3. Tingkatan filosofis, rasio dan pikir murni, renungan yang mendalam mengolah kebenaran itu
semakin tinggi nilainya
4. Tingkatan religius, kebenaran mutlak yang bersumber dari Tuhan yang Maha Esa dan
dihayati oleh kepribadian dengan integritas dengan iman dan kepercayaan
Keempat tingkat kebenaran ini berbeda-beda wujud, sifat dan kualitasnya bahkan juga proses
dan cara terjadinya, disamping potensi subyek yang menyadarinya.

D. SIKAP ILMIAH

Dalam mencari kebenaran ilmiah, seorang ilmuwan dituntut untuk melakukan sikap ilmiah
dalam melakukan tugas ilmiah. Tugas ilmiah itu antara lain mempelajari, meneruskan, menolak
atau menerima, serta mengubah atau menambah pikiran ilmiah. Notoatmodjo (2003) menyatakan
bahwa sikap adalah sekumpulan respons yang konsisten terhadap objek sosial. Istilah sikap
dalam bahasa Inggris disebut “Attitude”, sedangkan istilah attitude sendiri berasal dari bahasa
latin yakni “Aptus” yang berarti keadaan siap secara mental yang bersifat untuk melakukan
kegiatan. Sikap ilmiah merupakan sikap yang harus ada pada diri seorang ilmuwan atau
akademisi ketika menghadapi persoalan-persoalan ilmiah. Sikap-sikap ilmiah yang dimaksud
sebagai berikut.

·       a.   Sikap skeptic


Skeptis adalah menyangsikan setiap pernyataan ilmiah yang belum teruji kebenarannya.

·        b.  Sikap ingin tahu


Sikap ingin tahu ini terlihat pada kebiasaan bertanya tentang berbagai hal yang berkaitan dengan
bidang kajiannya.

·       c.   Sikap kritis


Sikap kritis ini terlihat pada kebiasaan mencari informasi sebanyak mungkin berkaitan dengan
bidang kajiannya untuk dibanding-banding kelebihankekurangannya, kecocokan-tidaknya,
kebenaran-tidaknya, dan sebagainya.

·         d.Sikap terbuka
Sikap terbuka ini terlihat pada kebiasaan mau mendengarkan pendapat, argumentasi, kritik, dan
keterangan orang lain, walaupun pada akhirnya pendapat, argumentasi, kritik, dan keterangan
orang lain tersebut tidak diterima karena tidak sepaham atau tidak sesuai.
BAB III
PENUTUP
1. KESIMPULAN

Kebenaran ilmiah memiliki tiga sifat dasar, yaitu yang pertama, struktur yang rasional-
logis, kedua isi empiris, ketiga dapat diterapkan (pragmatis).

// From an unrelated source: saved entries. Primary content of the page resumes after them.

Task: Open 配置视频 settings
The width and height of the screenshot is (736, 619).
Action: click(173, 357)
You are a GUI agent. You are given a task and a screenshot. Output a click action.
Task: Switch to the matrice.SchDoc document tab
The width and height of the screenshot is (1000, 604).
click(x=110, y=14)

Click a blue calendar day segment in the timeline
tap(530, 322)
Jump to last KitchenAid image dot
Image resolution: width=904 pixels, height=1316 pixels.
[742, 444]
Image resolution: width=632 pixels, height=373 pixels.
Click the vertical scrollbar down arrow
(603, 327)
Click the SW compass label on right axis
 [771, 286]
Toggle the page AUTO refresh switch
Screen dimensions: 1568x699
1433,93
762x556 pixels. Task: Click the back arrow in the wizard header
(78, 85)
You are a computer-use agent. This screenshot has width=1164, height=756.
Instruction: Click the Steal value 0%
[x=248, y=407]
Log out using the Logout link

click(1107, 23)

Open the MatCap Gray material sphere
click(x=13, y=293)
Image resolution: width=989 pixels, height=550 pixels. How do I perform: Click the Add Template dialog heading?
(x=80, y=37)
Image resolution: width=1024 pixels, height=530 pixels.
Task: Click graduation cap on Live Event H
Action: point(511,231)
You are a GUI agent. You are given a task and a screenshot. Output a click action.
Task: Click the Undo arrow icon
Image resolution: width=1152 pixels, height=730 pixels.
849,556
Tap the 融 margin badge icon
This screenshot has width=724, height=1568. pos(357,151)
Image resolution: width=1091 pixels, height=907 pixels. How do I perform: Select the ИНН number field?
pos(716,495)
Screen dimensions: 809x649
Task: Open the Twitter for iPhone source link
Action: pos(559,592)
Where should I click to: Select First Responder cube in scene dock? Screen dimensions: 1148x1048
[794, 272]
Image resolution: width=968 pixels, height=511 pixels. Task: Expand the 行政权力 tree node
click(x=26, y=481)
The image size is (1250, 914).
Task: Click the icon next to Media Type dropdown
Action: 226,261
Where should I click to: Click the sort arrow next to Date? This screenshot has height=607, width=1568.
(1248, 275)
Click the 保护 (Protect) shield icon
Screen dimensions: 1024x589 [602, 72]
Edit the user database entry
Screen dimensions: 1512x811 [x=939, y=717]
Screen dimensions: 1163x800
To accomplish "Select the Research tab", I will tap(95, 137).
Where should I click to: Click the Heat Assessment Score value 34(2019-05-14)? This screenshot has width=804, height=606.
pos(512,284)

Kebenaran yang didapatkan
dengan cara ilmiah yang digunakan dengan logika dan bukti-bukti empiris untuk menemukan
suatu kesimpulan sebagai sebuah kebenaran merupakan kebenaran yang ilmiah merupakan
pernyataan dan makna sejalur atau sesuai dengan akal.

Kebenaran ilmiah maksudnya adalah suatu pengetahuan yang jelas dan pasti
kebenarannya menurut norma-norma keilmuan.

Sikap ilmiah mempunyai arti yang luas yaitu sikap –sikap yang harus dimiliki seseorang
saintis yang terdiri dari berbagai objektiv, jujur , toleransi, bertanggung jawab, cermat
berkerja.

2. SARAN

Dalam pembuatan makalah ini apabila ada keterangan yang kurang bisa dipahami,
penulis mohon maaf yang sebesar-besarnya dan penulis sangat berterimakasih apabila
ada saran/kritik yang bersifat membangun sebagai penyempurna makalah ini.